Abstract

The mutual relationship and co-occurrence of the tube-dwelling polychaete Tectorotularia hexagona and the oyster Rhynchostreon suborbiculatum in an instance of fluctuating marginal marine environment, represented by the Orlové Sandstone in the Western Carpathians (Pieniny Klippen Belt), is recorded. As a consequence of climate change during the Cenomanian and early Turonian, changes over time in key ecological factors (e.g., decrease in freshwater inflow and increase in temperature and water mass salinity) led to critical trophic alterations in the marginal marine system studied. The environmental change from polyhaline/eutrophic to euhaline/lower nutrient conditions led to a reduction in the pioneer palaeopopulation of R. suborbiculatum, and Tectorotularia hexagona and other stenohaline marine recliners took over the ecological niches originally occupied by the oyster.
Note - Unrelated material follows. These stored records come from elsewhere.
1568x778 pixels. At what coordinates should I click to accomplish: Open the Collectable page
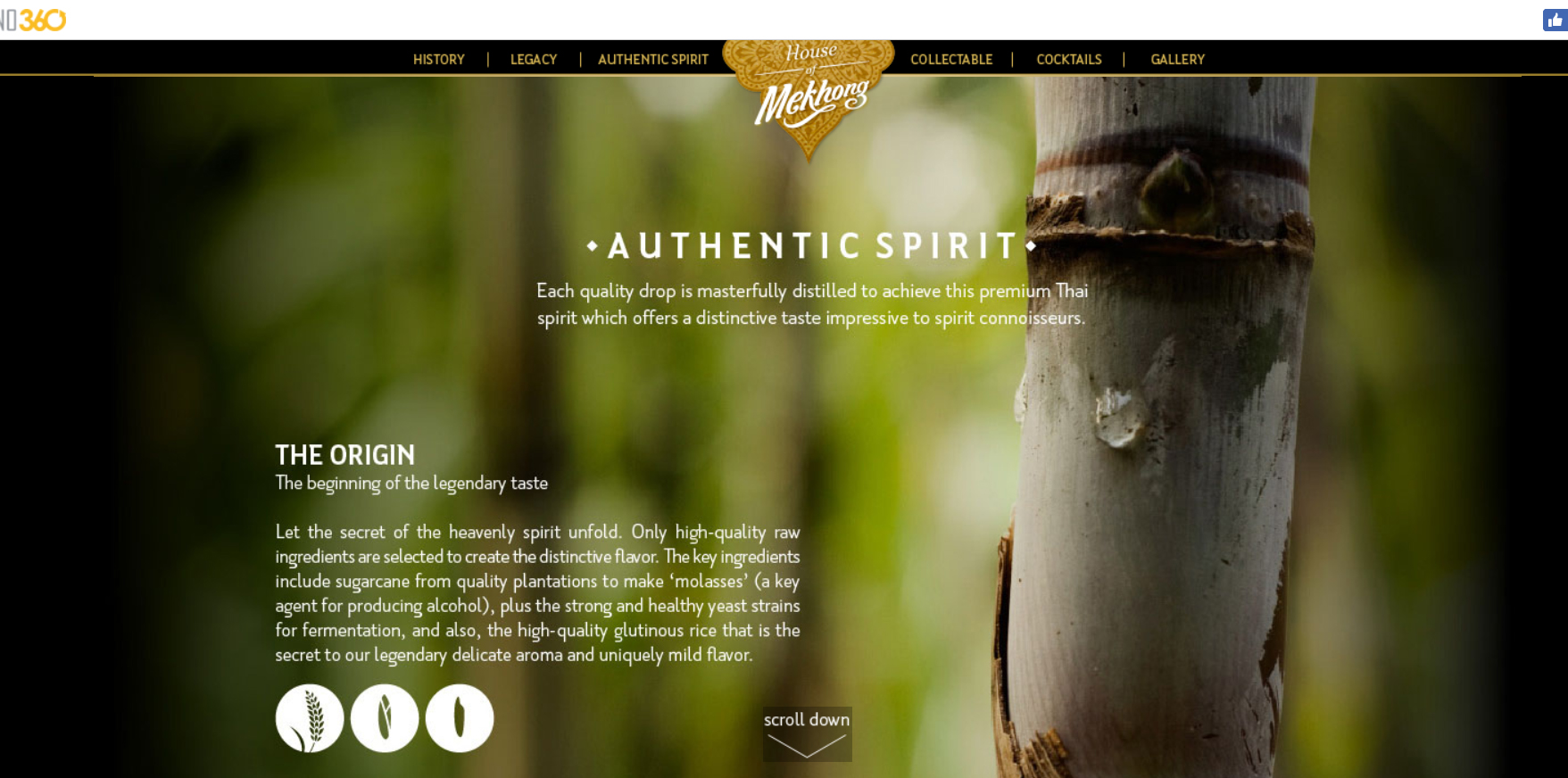[951, 60]
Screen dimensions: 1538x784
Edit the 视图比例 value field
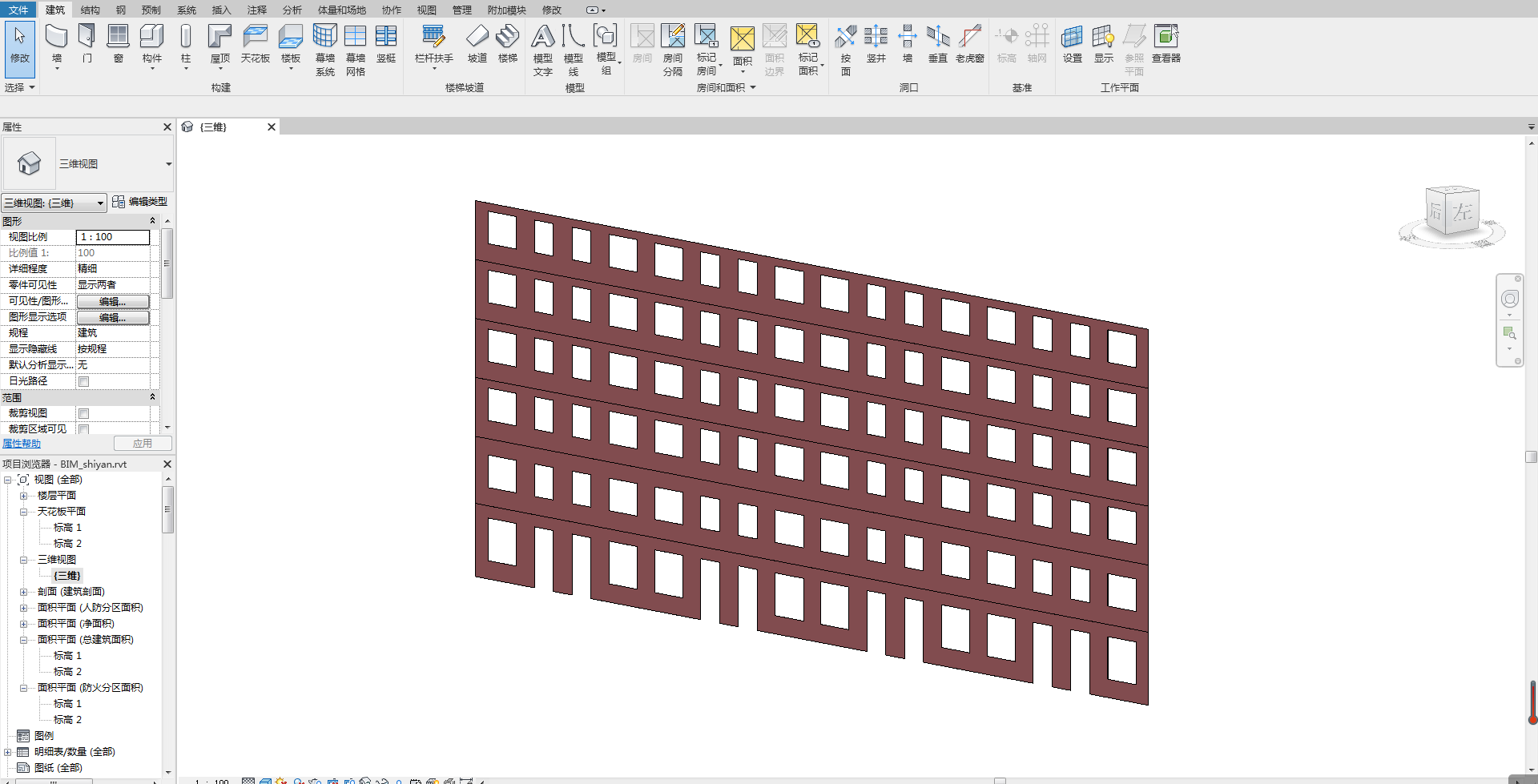click(112, 237)
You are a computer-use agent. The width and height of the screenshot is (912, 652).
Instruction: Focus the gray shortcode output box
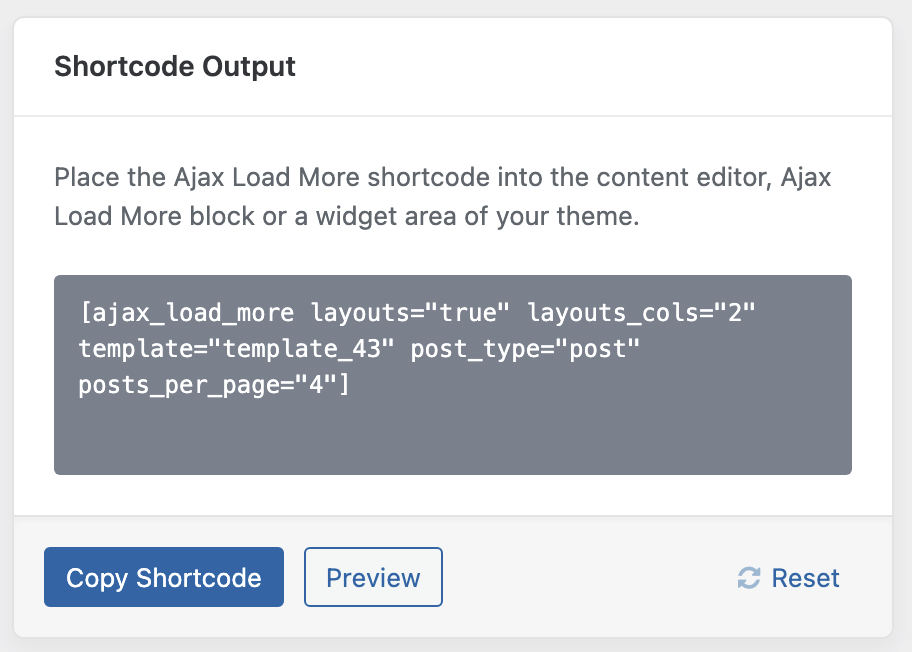(x=453, y=375)
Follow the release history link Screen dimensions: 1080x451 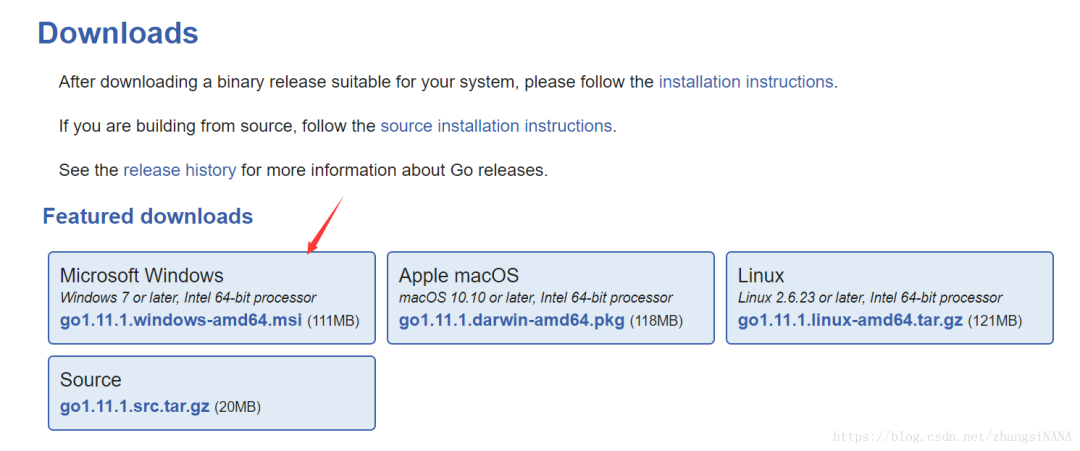[180, 170]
In this respect, the relationship between T. hexagona and R. suborbiculatum may be considered a Late Cretaceous example of competition between two groups of sessile-benthic recliners. In the present work, two different tube morphologies of T. hexagona from Hôrka are described, and the tube microstructure of this species is documented for the first time. In addition, the material from Hôrka is compared with that from the type locality, Essen in Germany, and ‘Hamulus’ hexagonus and Tectorotularia ‘westfalica’ are considered to constitute one and the same species. The wider ecological and systematic context of this serpulid species is discussed as well.